Exercise instructions:
Out of the listing below, copy every line that carries the string "size".

Material supplied:
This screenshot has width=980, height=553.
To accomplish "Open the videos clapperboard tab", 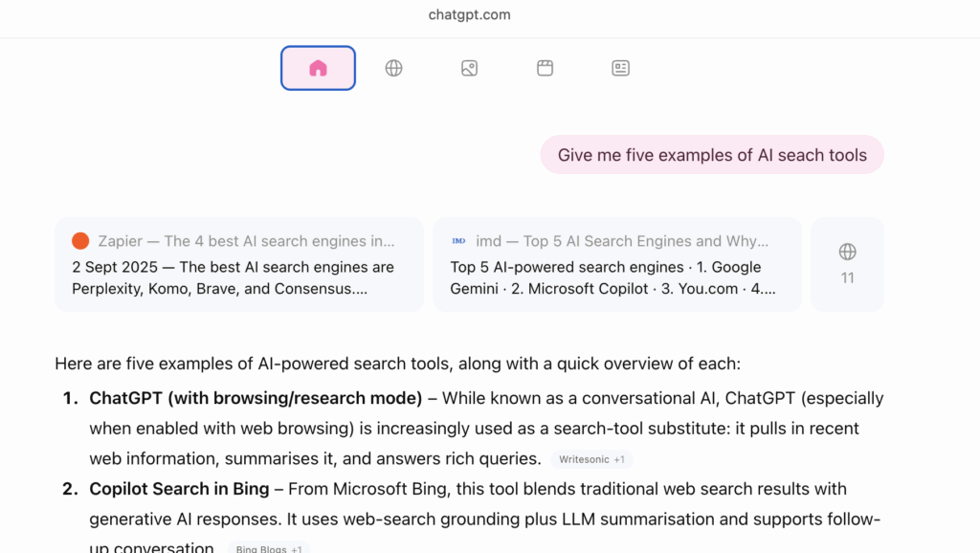I will (545, 68).
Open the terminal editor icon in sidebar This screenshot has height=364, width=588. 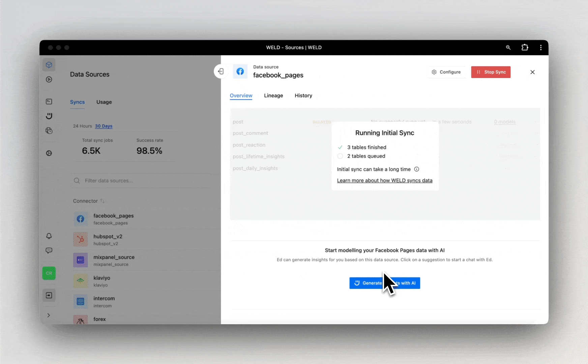point(49,101)
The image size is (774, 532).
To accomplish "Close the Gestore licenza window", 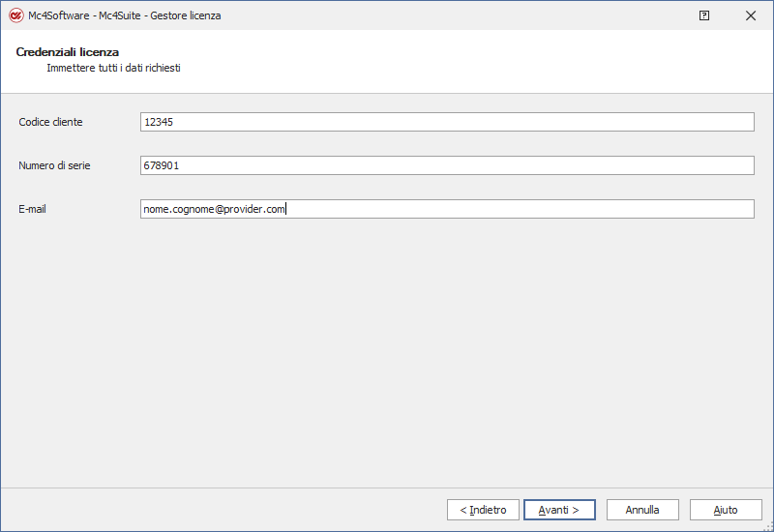I will (x=751, y=15).
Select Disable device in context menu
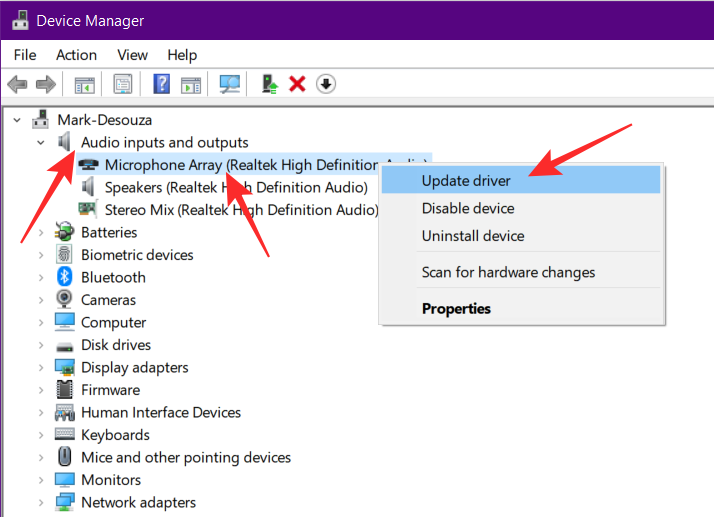Image resolution: width=714 pixels, height=517 pixels. pyautogui.click(x=468, y=208)
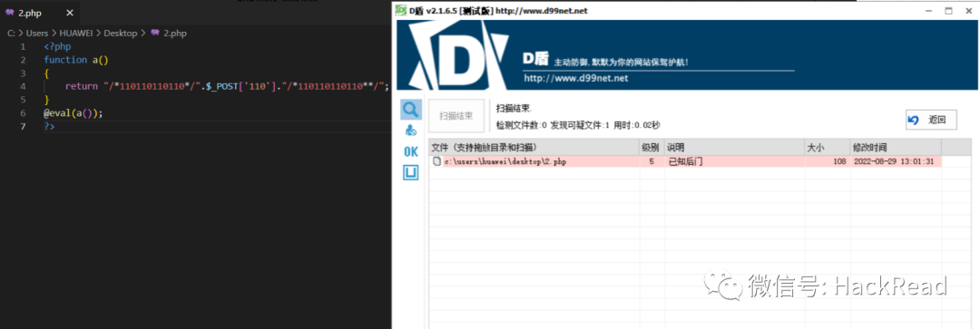Expand the Users breadcrumb segment
Screen dimensions: 980x329
(37, 34)

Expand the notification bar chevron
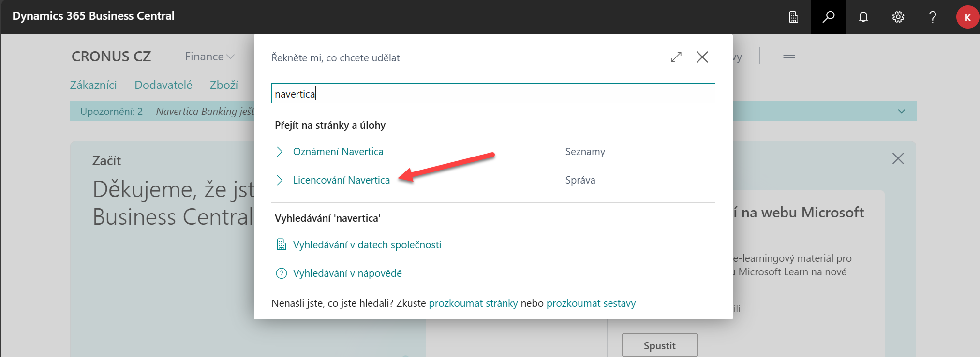tap(902, 111)
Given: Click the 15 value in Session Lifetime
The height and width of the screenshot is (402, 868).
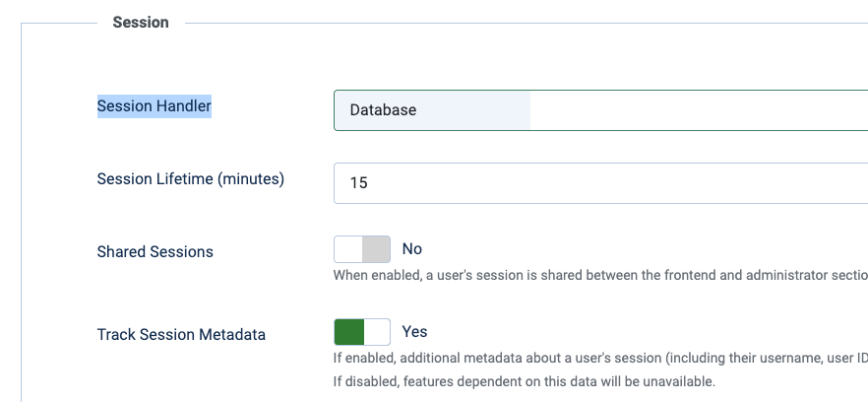Looking at the screenshot, I should coord(358,182).
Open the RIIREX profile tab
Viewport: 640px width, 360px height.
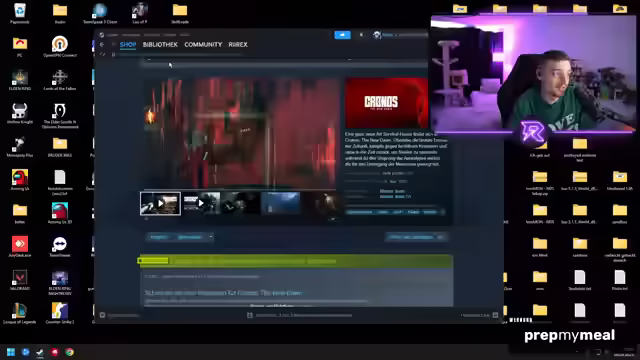pyautogui.click(x=238, y=44)
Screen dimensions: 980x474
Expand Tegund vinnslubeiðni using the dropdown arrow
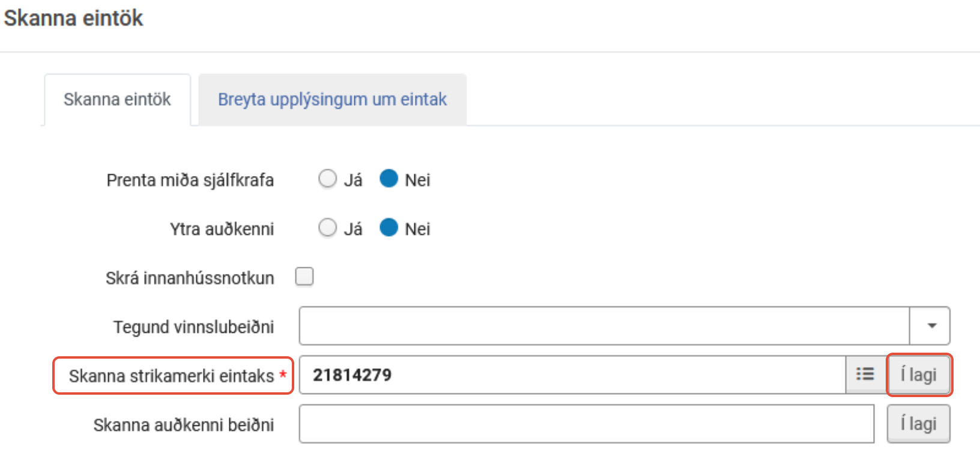point(931,326)
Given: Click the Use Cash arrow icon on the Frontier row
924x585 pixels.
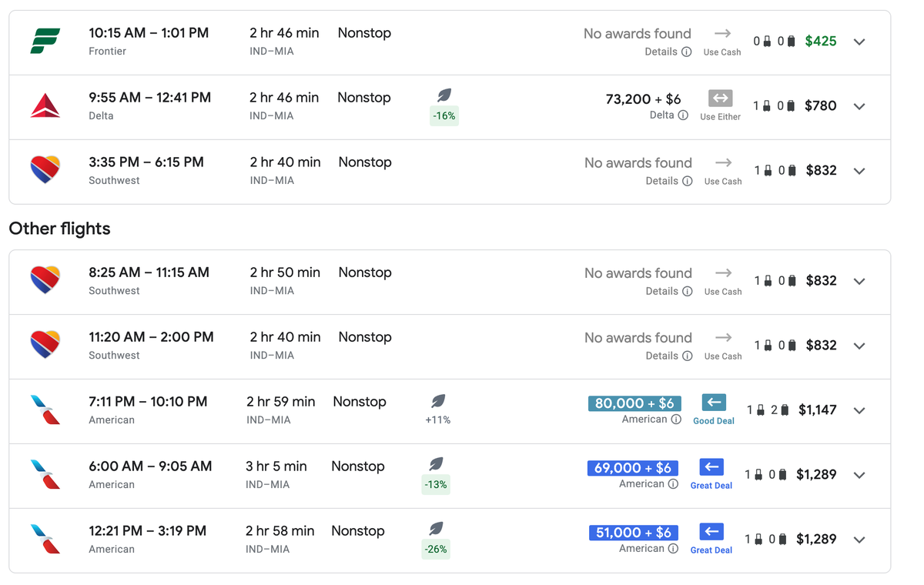Looking at the screenshot, I should pyautogui.click(x=721, y=34).
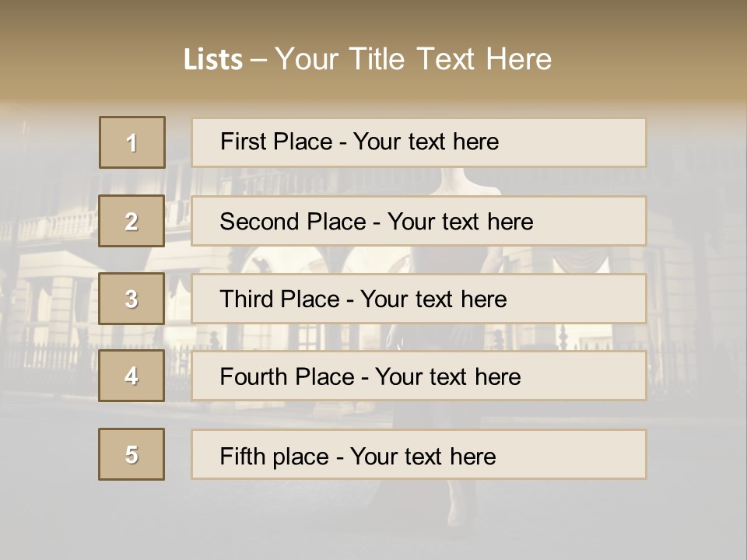
Task: Click the number 5 box
Action: [132, 454]
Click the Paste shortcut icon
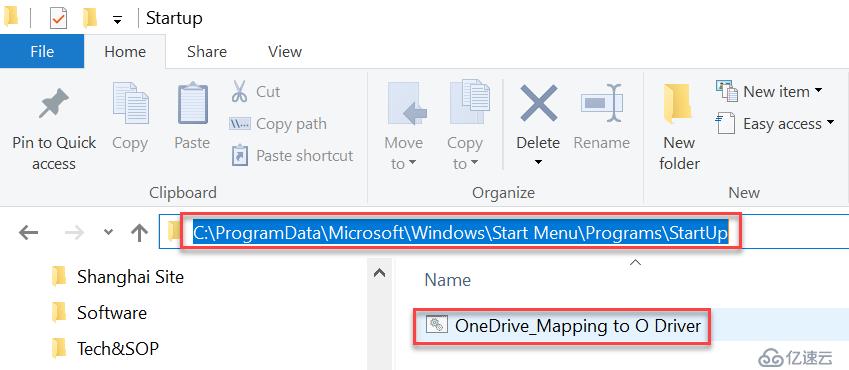 pos(239,155)
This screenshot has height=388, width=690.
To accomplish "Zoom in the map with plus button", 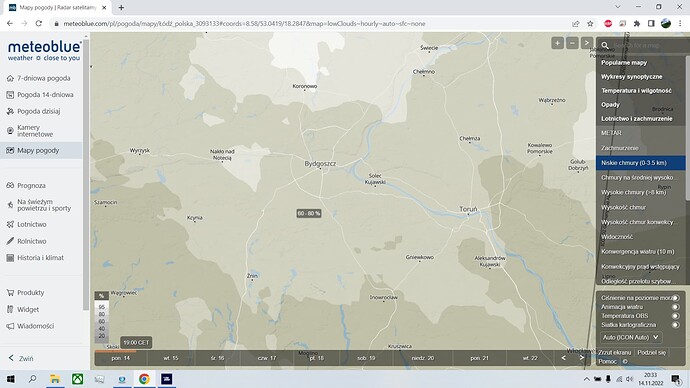I will 557,43.
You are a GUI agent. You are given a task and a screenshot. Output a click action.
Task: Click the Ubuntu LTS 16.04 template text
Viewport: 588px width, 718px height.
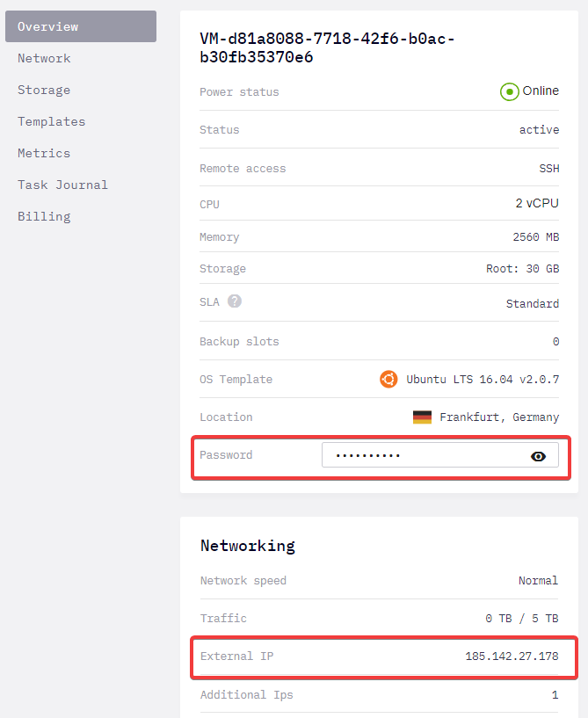483,379
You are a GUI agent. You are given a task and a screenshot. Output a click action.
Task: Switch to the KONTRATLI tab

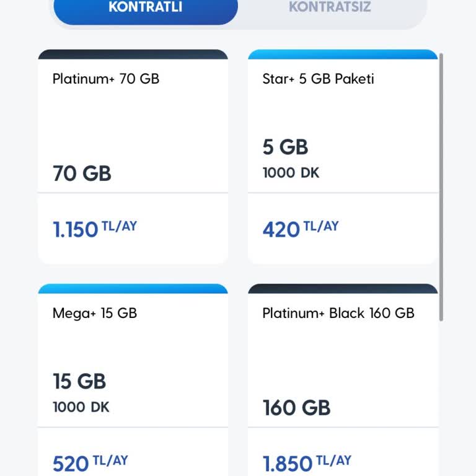point(146,8)
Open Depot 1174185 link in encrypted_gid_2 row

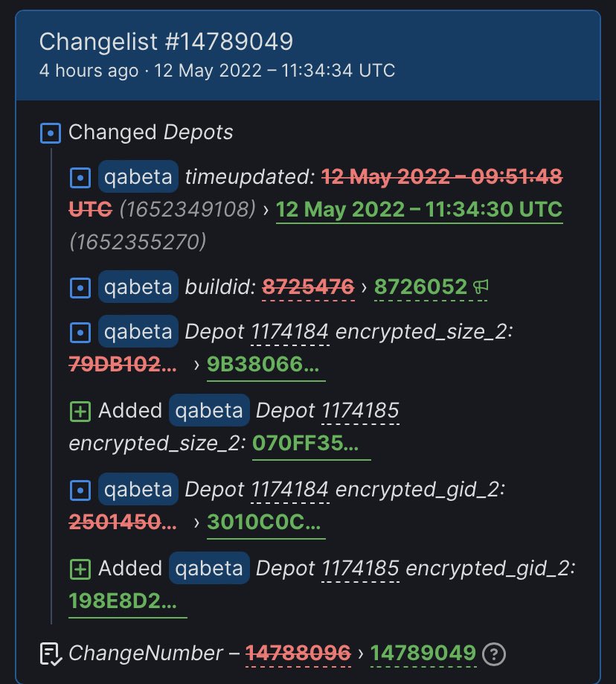[361, 569]
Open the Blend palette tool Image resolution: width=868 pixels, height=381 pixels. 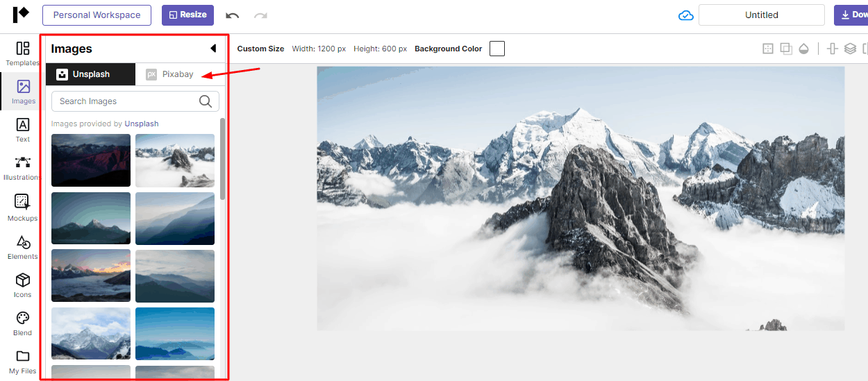(x=22, y=323)
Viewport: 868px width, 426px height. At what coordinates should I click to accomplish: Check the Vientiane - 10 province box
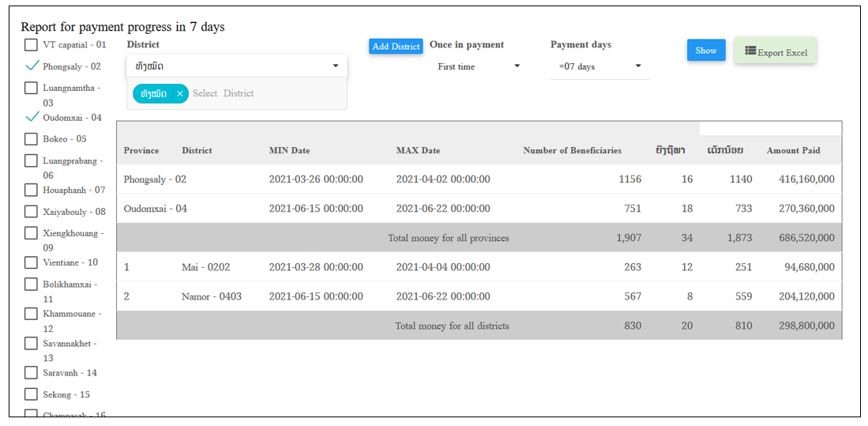pyautogui.click(x=31, y=262)
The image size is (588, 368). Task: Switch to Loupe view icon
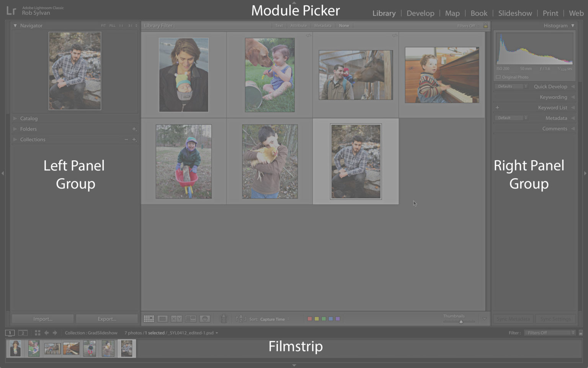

Response box:
The image size is (774, 532).
The image size is (588, 368). Task: Switch to Loupe view icon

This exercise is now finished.